- **Excerpt to read**

════

II. Summary Judgment Standard
Summary judgment shall be granted when "there is no genuine dispute as to any material fact and the movant is entitled to judgment as a matter of law." Fed.R.Civ.P. 56(a). When making such a determination, the Court must construe the evidence and make all reasonable inferences in favor of the non-moving party. See Anderson v. Liberty Lobby, Inc., 477 U.S. 242, 247 (1986). Summary judgment is appropriate, however, when the non-moving party "fails to make a showing sufficient to establish the existence of an element essential to the party's case, and on which that party will bear the burden of proof at trial." Celotex Corp. v. Catrett, 477 U.S. 317, 322 (1986). "A genuine issue of material fact arises only if sufficient evidence favoring the nonmoving party exists to permit a jury to return a verdict for that party." Brummett v. Sinclair Broadcast Group, Inc., 414 F.3d 686, 692 (7th Cir. 2005).
Lomec seeks relief under the Federal Tort Claims Act ("FTCA") and claims that Forero was negligent in hitting Lomec with the car Forero was driving. The Federal Tort Claims Act is a limited waiver of the federal government's sovereignty. Luna v. United States, 454 F.3d 631, 634 (7th Cir. 2006). Under the FTCA, the United States is liable "for personal injuries as a result of its negligence to the same extent that a private person would be liable under the law of the place where the negligence occurred." Luna, 454 F.3d at 634 (citing 28 U.S.C. § 1346(b)(1)).
The defendant seeks summary judgment on the basis of its affirmative defense. Specifically, defendant argues that Lomec is barred from recovering damages, because he is more than 50% responsible for the accident. Under Illinois law, a plaintiff is "barred from recovering damages if the trier of fact finds that the contributory fault on the part of the plaintiff is more than 50% of the proximate cause of the injury or damage for which recovery is sought." 735 ILCS 5/2-1116(c) (emphasis added).
As is clear from the plain language of the statute, the apportionment of negligence is generally an issue of fact. See Merca v. Rhodes, 960 N.E.2d 85, 98 (1st Dist. 2011) ("Illinois law has usually dictated that the percentage of negligence that attaches to a pedestrian's negligence is a question of fact."). Contributory negligence "becomes a question of law appropriate for summary judgment only when all reasonable minds would agree that the evidence and reasonable inferences therefrom, viewed in a light most favorable to the nonmoving party, so overwhelmingly favors the movant that no contrary verdict based on that evidence could ever stand.'" DeMyrick v. Guest Quarters Suite Hotels, 944 F.Supp. 661, 667 (N.D. Ill. 1996) (quoting West v. Kirkham, 207 Ill.App.3d 954, 958 (4th Dist. 1991)).
Here, the evidence is not so one-sided as to warrant summary judgment. Plaintiff has put forth evidence that he exercised some care. Specifically, Lomec put forth his own testimony that he looked both ways and saw no cars before proceeding into the intersection. The apportionment of negligence in this case is an issue of fact for the trier of fact. Accordingly, defendant's motion for summary judgment is denied.
For the reasons set forth above, the Court denies defendant's motion for summary judgment.

════

- **Information given**
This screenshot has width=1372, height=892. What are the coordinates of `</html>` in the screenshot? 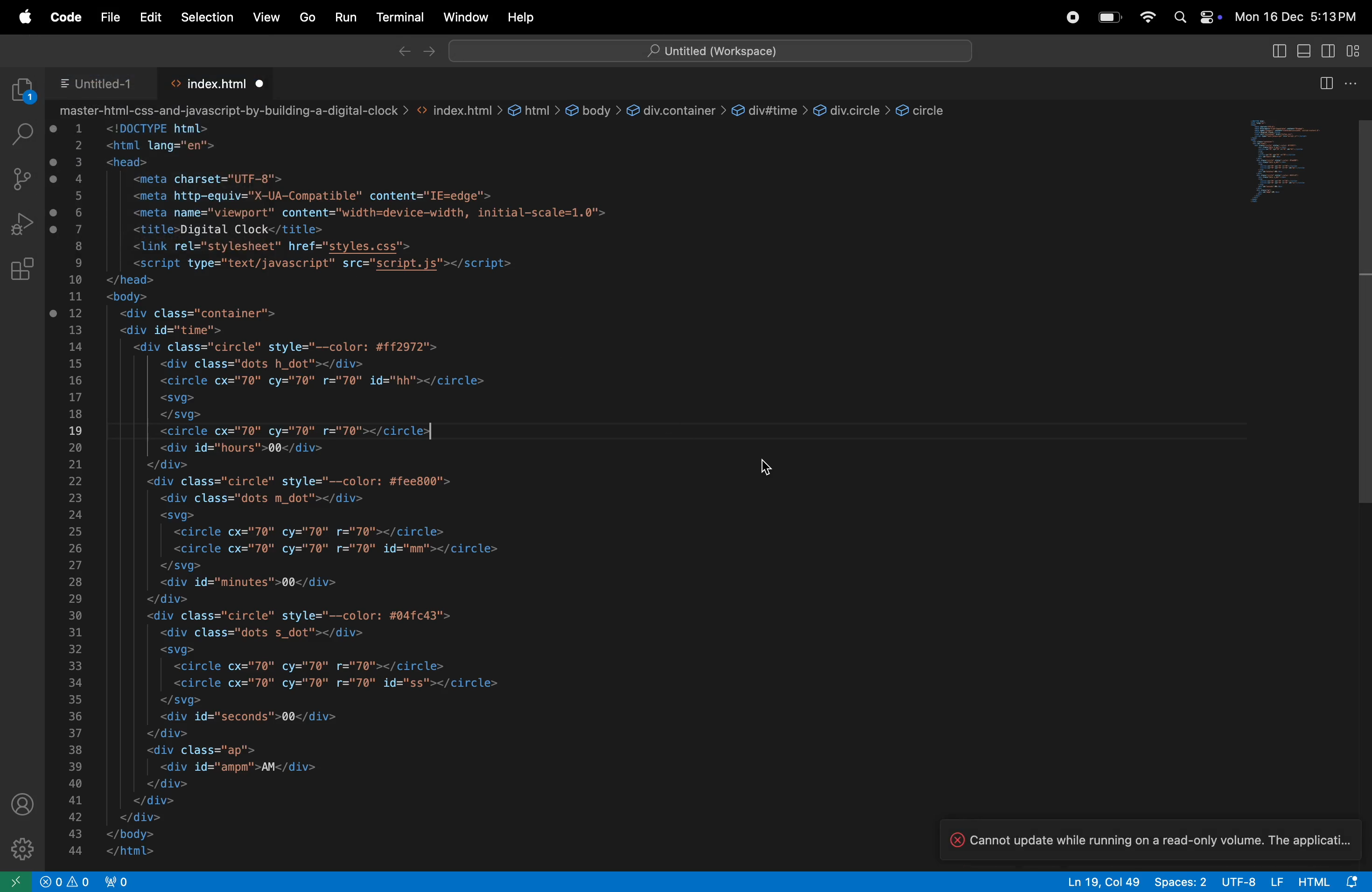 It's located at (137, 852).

════

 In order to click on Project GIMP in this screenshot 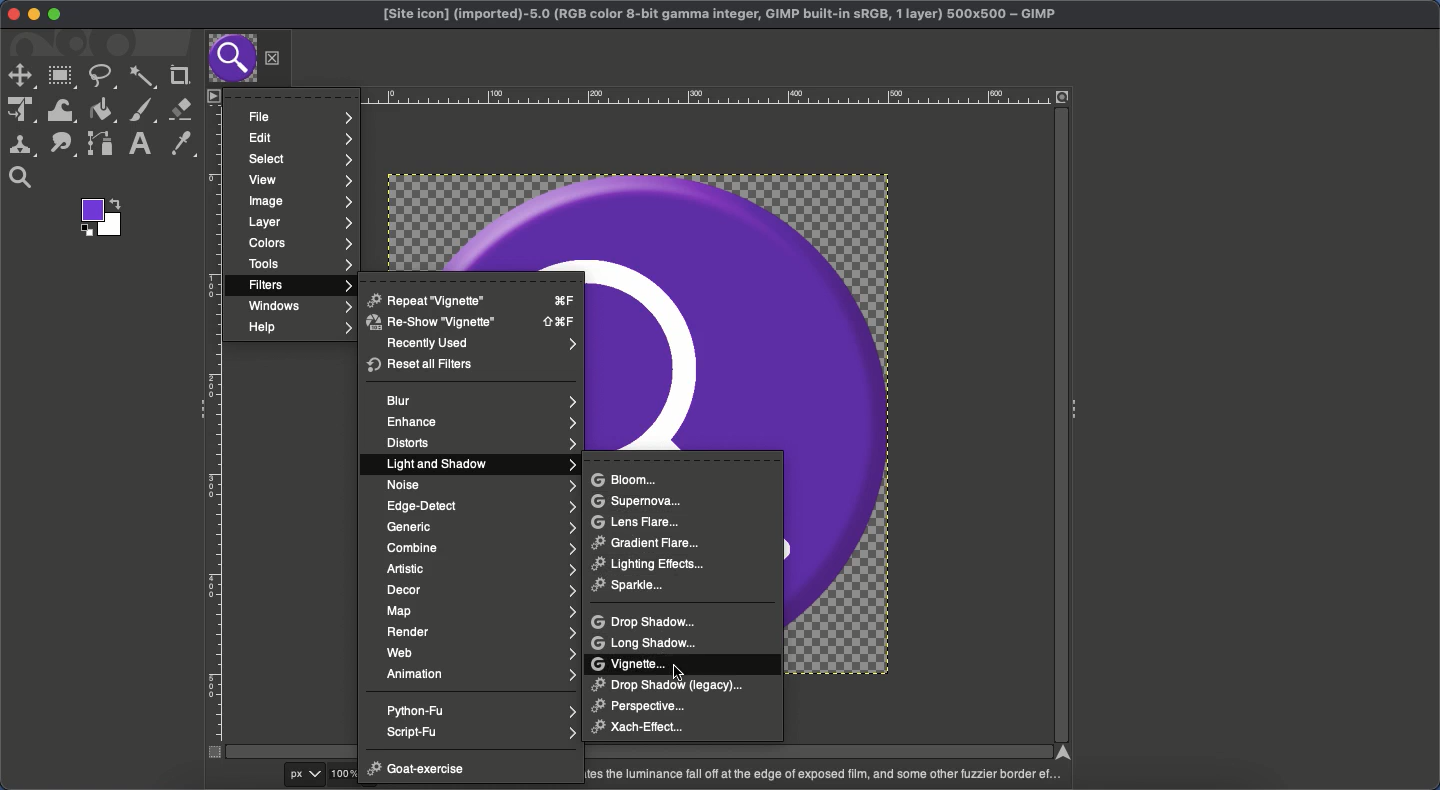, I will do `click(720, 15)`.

════

- **Problem requirements**
Please write out the summary judgment excerpt word for word, everything from "Here, the evidence" down to "for summary judgment.". Work only from the summary judgment excerpt; the entries play no part.

- **Completed exercise**
Here, the evidence is not so one-sided as to warrant summary judgment. Plaintiff has put forth evidence that he exercised some care. Specifically, Lomec put forth his own testimony that he looked both ways and saw no cars before proceeding into the intersection. The apportionment of negligence in this case is an issue of fact for the trier of fact. Accordingly, defendant's motion for summary judgment is denied.
For the reasons set forth above, the Court denies defendant's motion for summary judgment.